Totally agree with Acela150. I did it to get the 100 points as I'm building my AGR account also.


----------



## Anderson (Oct 8, 2012)

Eh, I'll pass. If the Facebook-oriented freebies turn out to be decent, I'll reconsider, but this does nothing for tier qualifying points as far as I can tell at a quick glance.

The problem is that while I'm willing to be a bit trusting of AGR, I don't trust Facebook not to start "checking me in" when I go someplace, announcing my trips, or some other antics.


----------



## jdcnosse (Oct 8, 2012)

I did it, and to be fair, the AGR app only accessed my basic information, because well from the looks of it, it's just an embedded HTML of the actual AGR page


----------



## rrdude (Oct 8, 2012)

I linked mine too.

Talk about "INSTANT POINTS"!

By the time it took me to move my mouse over to my AGR tab, and refresh the screen, the 100 points were there..........


----------



## SarahZ (Oct 8, 2012)

I linked mine. I love free points. 

You can set your preferences so it doesn't post on your behalf (or make the posts private). You can do that with any Facebook link/app, actually. You can also set your Facebook so nobody can check you in anywhere, whether it be friends or an app. I believe that's under your regular Facebook Privacy Settings.


----------



## Shortline (Oct 8, 2012)

No thanks, not for just 100 points.


----------



## jdcnosse (Oct 9, 2012)

Sorcha said:


> I linked mine. I love free points.
> 
> You can set your preferences so it doesn't post on your behalf (or make the posts private). You can do that with any Facebook link/app, actually. You can also set your Facebook so nobody can check you in anywhere, whether it be friends or an app. I believe that's under your regular Facebook Privacy Settings.

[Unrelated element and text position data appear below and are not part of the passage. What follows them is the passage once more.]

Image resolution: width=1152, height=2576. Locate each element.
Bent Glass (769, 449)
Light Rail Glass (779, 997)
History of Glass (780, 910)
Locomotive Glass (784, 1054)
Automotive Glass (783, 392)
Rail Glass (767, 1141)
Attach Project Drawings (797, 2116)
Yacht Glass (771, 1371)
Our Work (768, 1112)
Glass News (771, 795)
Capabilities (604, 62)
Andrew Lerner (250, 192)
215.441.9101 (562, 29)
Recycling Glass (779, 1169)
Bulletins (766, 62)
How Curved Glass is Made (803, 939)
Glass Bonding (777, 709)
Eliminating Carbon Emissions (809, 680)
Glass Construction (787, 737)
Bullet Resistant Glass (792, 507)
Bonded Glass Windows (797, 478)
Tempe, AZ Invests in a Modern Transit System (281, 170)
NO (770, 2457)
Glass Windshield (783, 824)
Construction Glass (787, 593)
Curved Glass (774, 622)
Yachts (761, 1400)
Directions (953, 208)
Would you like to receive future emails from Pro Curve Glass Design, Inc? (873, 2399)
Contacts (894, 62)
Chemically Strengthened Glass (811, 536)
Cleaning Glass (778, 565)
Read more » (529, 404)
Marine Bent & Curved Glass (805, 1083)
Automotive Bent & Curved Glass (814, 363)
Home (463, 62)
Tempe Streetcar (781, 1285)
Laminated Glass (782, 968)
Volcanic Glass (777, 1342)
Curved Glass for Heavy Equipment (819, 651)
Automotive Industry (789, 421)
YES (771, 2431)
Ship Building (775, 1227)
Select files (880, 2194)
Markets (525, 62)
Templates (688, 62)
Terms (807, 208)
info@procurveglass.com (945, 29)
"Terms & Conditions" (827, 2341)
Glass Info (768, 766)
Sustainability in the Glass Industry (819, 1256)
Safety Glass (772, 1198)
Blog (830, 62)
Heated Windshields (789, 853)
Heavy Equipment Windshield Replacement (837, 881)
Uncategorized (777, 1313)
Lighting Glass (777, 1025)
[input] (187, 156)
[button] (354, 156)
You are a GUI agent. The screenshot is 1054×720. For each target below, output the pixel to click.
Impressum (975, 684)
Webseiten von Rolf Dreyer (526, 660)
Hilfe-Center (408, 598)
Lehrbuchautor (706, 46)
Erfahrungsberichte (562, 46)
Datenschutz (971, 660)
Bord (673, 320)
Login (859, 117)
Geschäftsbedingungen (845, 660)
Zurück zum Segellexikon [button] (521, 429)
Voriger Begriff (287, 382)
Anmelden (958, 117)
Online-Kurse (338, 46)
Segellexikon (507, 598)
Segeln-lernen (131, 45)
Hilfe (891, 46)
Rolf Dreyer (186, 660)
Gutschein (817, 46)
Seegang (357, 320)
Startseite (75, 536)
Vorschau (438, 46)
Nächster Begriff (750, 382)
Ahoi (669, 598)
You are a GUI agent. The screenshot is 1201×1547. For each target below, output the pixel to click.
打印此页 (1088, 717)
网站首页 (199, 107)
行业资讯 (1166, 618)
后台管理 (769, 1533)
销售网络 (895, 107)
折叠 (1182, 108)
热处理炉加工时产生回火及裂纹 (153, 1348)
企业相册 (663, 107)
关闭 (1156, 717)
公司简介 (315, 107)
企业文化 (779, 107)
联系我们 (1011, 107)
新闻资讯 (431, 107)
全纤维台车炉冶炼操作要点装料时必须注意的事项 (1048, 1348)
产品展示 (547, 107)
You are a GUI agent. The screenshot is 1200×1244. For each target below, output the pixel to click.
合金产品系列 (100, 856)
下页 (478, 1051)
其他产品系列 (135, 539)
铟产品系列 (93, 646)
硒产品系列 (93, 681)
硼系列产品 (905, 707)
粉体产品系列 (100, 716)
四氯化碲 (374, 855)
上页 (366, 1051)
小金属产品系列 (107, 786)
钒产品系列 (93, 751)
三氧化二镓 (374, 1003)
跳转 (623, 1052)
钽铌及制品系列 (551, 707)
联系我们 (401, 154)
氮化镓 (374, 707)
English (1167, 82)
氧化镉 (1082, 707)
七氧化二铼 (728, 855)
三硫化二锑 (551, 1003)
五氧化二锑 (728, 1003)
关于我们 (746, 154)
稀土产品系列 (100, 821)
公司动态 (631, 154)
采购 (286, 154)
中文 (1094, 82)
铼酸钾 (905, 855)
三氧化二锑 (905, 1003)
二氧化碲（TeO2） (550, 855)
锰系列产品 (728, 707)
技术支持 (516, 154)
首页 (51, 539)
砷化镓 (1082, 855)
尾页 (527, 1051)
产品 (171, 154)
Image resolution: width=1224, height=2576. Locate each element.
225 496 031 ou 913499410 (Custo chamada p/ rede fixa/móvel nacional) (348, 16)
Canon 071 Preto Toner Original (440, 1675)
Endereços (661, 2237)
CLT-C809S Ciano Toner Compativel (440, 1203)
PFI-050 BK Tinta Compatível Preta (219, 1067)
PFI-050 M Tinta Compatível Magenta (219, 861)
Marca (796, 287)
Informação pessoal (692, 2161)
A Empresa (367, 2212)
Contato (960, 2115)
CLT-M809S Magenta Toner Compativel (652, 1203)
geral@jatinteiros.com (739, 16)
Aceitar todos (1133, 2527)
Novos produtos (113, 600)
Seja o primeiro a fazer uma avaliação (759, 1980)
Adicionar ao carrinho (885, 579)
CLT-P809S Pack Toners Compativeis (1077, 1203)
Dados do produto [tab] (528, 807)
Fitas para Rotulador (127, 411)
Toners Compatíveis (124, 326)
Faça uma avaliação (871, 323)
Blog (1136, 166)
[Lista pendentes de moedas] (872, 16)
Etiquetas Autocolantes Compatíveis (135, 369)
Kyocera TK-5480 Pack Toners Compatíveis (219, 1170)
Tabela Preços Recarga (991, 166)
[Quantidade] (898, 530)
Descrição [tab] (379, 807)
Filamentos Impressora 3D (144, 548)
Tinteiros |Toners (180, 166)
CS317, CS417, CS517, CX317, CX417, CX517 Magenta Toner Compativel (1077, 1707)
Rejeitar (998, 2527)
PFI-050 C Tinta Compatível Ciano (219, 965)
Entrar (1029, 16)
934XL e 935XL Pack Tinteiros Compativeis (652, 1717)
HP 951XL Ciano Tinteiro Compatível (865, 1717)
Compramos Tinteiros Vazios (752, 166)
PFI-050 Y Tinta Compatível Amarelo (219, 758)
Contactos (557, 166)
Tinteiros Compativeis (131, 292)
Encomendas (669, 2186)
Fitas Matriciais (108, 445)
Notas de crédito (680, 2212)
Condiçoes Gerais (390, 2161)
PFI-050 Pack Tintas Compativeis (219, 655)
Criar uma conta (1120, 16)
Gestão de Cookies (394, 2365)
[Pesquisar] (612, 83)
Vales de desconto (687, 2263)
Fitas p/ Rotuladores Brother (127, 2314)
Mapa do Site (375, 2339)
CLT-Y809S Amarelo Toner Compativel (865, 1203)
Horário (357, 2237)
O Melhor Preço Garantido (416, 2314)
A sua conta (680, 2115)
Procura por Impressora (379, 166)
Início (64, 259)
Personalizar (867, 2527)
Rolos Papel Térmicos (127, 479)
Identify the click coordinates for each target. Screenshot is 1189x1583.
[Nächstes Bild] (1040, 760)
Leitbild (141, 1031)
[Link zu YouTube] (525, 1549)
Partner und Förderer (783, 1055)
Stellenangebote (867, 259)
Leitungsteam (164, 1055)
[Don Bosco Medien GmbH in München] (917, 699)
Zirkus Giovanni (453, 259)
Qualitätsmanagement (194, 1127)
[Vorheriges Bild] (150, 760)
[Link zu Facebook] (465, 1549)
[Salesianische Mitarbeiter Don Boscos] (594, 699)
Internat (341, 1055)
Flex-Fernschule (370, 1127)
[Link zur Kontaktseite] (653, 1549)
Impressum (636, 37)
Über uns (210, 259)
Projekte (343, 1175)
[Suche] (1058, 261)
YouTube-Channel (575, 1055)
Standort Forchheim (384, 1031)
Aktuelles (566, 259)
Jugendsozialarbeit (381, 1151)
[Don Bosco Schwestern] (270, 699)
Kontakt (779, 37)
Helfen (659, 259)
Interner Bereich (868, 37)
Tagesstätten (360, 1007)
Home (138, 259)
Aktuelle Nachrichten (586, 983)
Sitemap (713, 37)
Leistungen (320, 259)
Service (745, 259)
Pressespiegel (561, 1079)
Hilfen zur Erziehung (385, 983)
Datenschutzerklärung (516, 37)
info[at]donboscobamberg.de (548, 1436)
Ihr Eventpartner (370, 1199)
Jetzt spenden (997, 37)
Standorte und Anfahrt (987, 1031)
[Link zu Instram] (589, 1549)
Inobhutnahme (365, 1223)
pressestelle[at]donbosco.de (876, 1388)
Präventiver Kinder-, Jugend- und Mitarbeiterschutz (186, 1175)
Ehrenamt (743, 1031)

Exactly. Not to mention that when you "install" the app, you can see everything it's going to "use."


----------



## JayPea (Oct 9, 2012)

I went for the 100 points and set my Facebook settings to my liking. I'll do anything for 100 points!


----------



## Acela150 (Oct 9, 2012)

rrdude said:


> I linked mine too.
> 
> Talk about "INSTANT POINTS"!
> 
> By the time it took me to move my mouse over to my AGR tab, and refresh the screen, the 100 points were there..........


I had to double check on the website that they were there it was that quick.. I said "Wait did they just deposit??"


----------



## Amtrak Cajun (Oct 10, 2012)

I just now did it for the free points. I set the app to only show me what it posts. That way my friends arent bothered with it.

Im building my account also since I am fairly new to AGR. Any points I can get for free right now are a big help.


----------



## me_little_me (Oct 10, 2012)

Link anything to the worst site on the net for its privacy policy? I hate it when legitimate companies lower themselves to dealing with FB!

I guess it doesn't matter for those who have already sold their privacy down the river but for those of us who have resisted the dark side, I say NO!


----------



## BLOND37 (Oct 13, 2012)

ugh i keep trying to do this and when i click on the "connect" thing nothing happens


----------